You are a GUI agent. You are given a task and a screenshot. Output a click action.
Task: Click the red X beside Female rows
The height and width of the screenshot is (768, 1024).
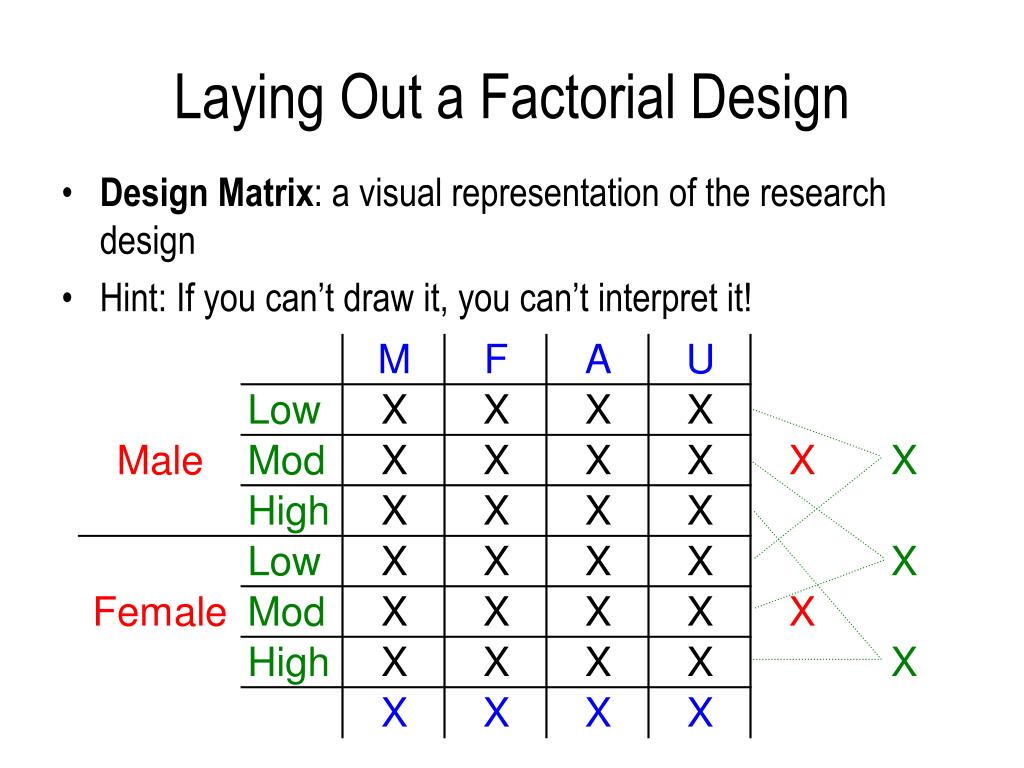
==
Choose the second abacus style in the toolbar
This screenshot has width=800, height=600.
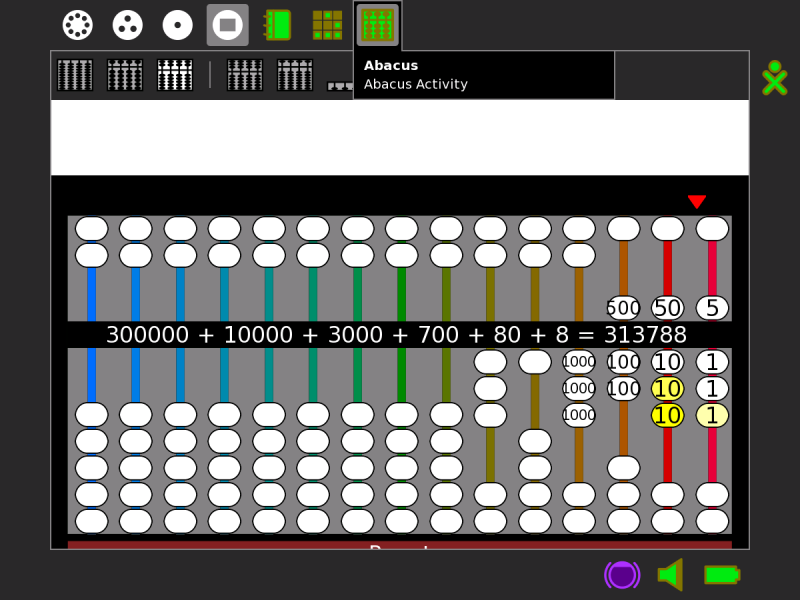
--
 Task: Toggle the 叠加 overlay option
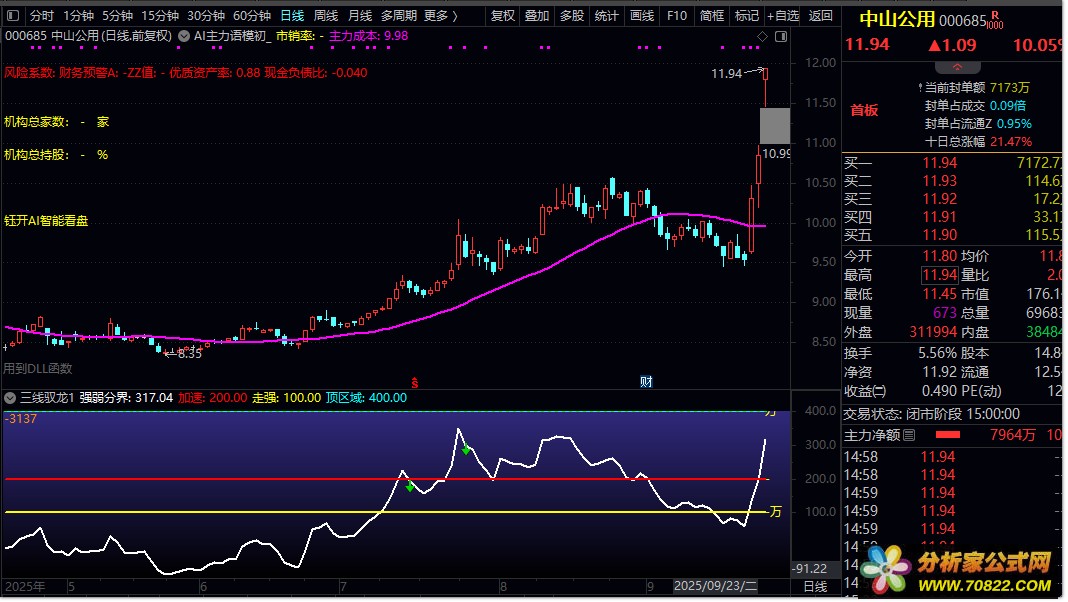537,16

• **Requirement**: Copy out each line in the listing that has the word "screenshot".

• **Exercise solution**:
You are a GUI agent. You are given a task and a screenshot. Output a click action.
The height and width of the screenshot is (768, 1024).
This screenshot has width=800, height=600.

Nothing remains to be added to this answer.